Who am I?
My name is Vic Kelly-Victor and like everyone, my identity has a lot of parts. I’m deaf and I use a wheelchair. I’m autistic and I have cPTSD and OCD. I’m white Irish and settled. I’m agender and my pronouns are they/them. I’m panromantic, demisexual and married to an American-born, white, able-bodied trans woman who has ADHD. I’m a scientist, she’s a therapist. I’m a geek, she’s a crafter and artist. I have special interests, she has hyperfocuses.
Why am I blogging?
In early 2018, five years into our relationship, my spouse told me that she is a trans woman. She began her social transition, then her medical transition and we began to navigate what that meant for both of us. I learned to call her Veronica and use she/her as pronouns. We’re still on that journey, learning about ourselves, each other, and the way the world treats trans people.
Confronting the change in her identity also made us both more aware of other aspects of our identities: the ways in which we were already showing up for each other and the ways in which maybe we could do more and be better. So this blog is partially about being trans reality. But it is also about being a partner and an ally to a disabled person with mental health issues; and about that life.
The strange attitude to Veronica’s transition
When Veronica and I started telling our friends about her transition, many of them assumed that we would soon start talking about divorce: “still friends and support her but, you know…”. Perceiving me as a gay man and her as a woman, they questioned how our relationship could last. Jokes about my being straight now were made; the question “what about sex?” was hinted at or directly asked. To these people, it seemed that Veronica was now someone she hadn’t previously been.

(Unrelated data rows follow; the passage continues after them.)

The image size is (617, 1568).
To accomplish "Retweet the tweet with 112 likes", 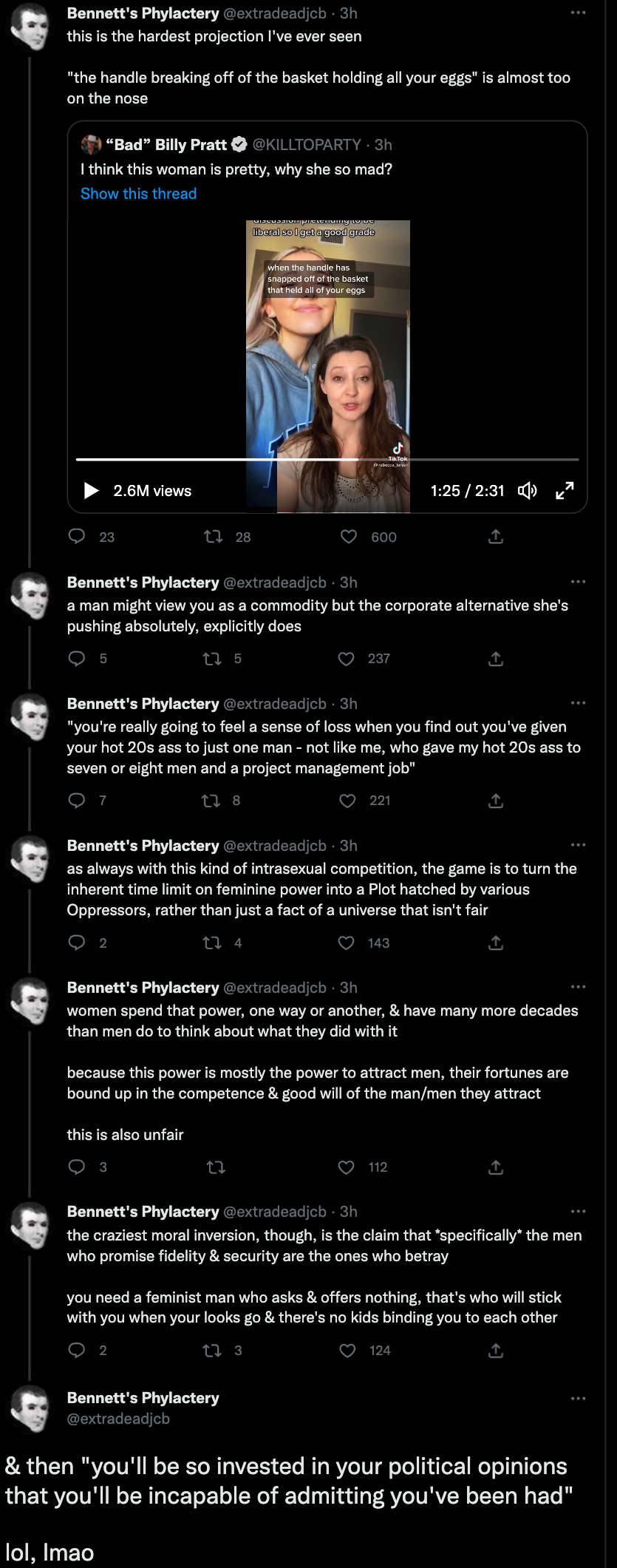I will (x=216, y=1167).
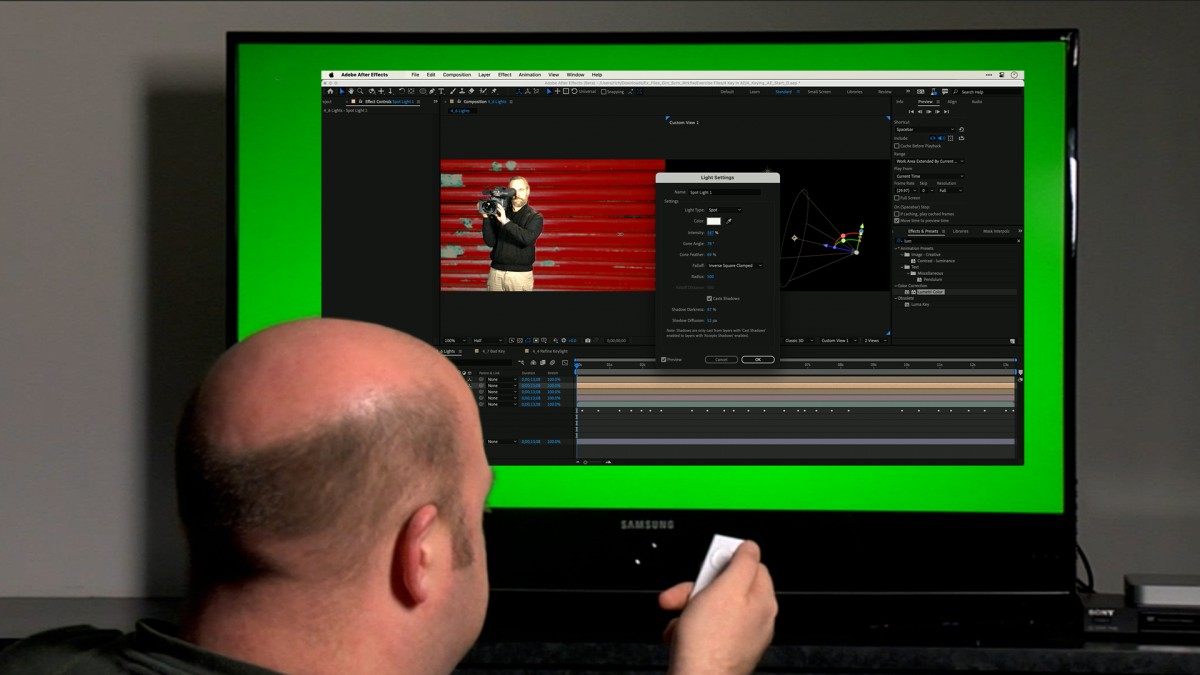Select the Type tool
Viewport: 1200px width, 675px height.
pos(442,91)
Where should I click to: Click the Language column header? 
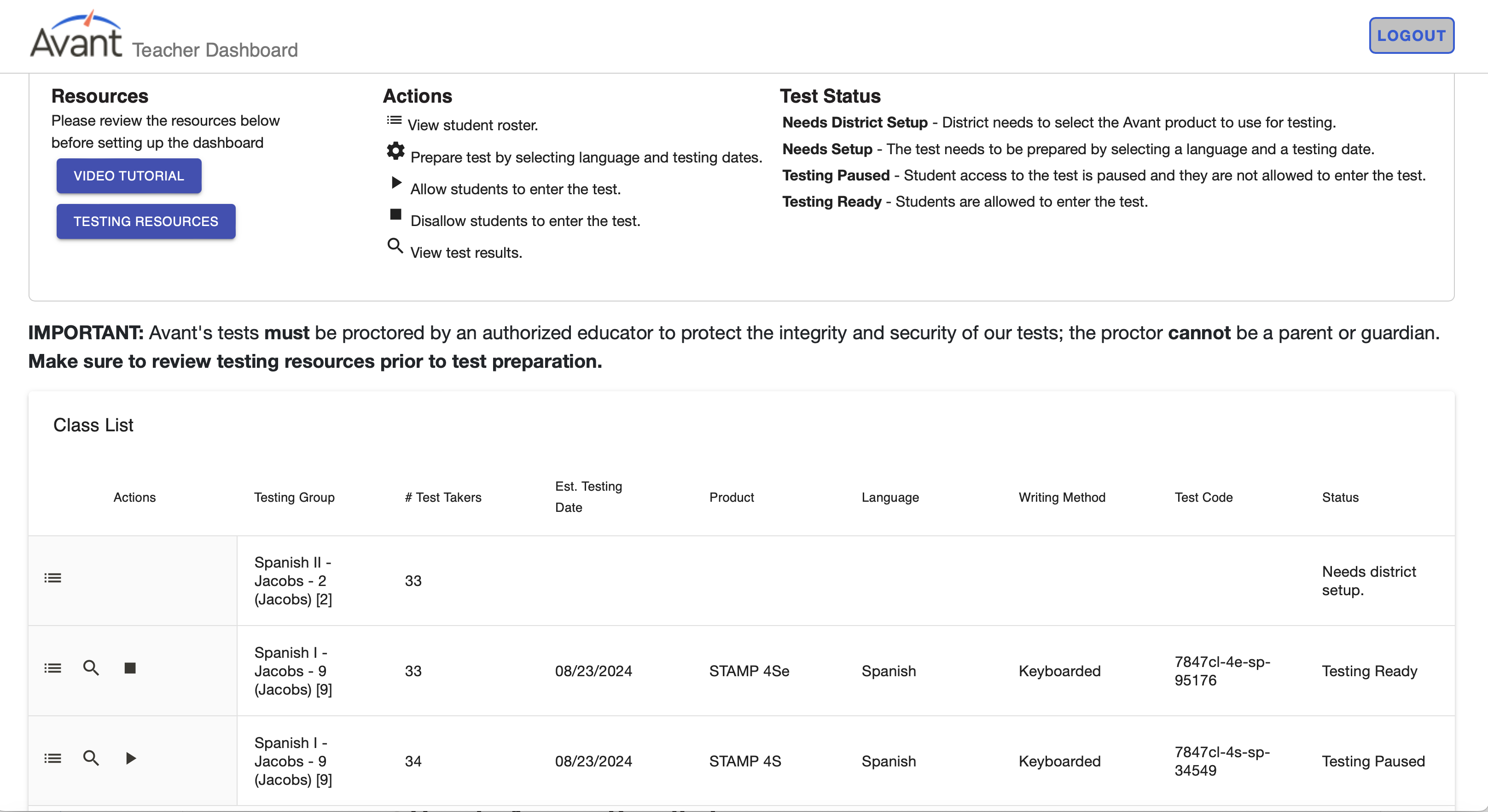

To me, Veronica is still the same person she always was. We had both assumed she was a man but she’s a woman. Her values, politics, sensibilities, sense of humour, and artistic vision are unchanged. She looks different but she’s still the person I married. Her gender identity doesn’t change that — and my identity is flexible enough to survive being seen as a straight man.
I’m not saying it’s been easy or that it was an overnight adjustment. We’re learning to navigate realities we hadn’t seen in our future, with more new challenges coming as we get older. But we try to keep showing up and I try to keep showing people that everyone deals with changes in their partners’ and friends’ realities: it doesn’t always mean that it’s “the end”.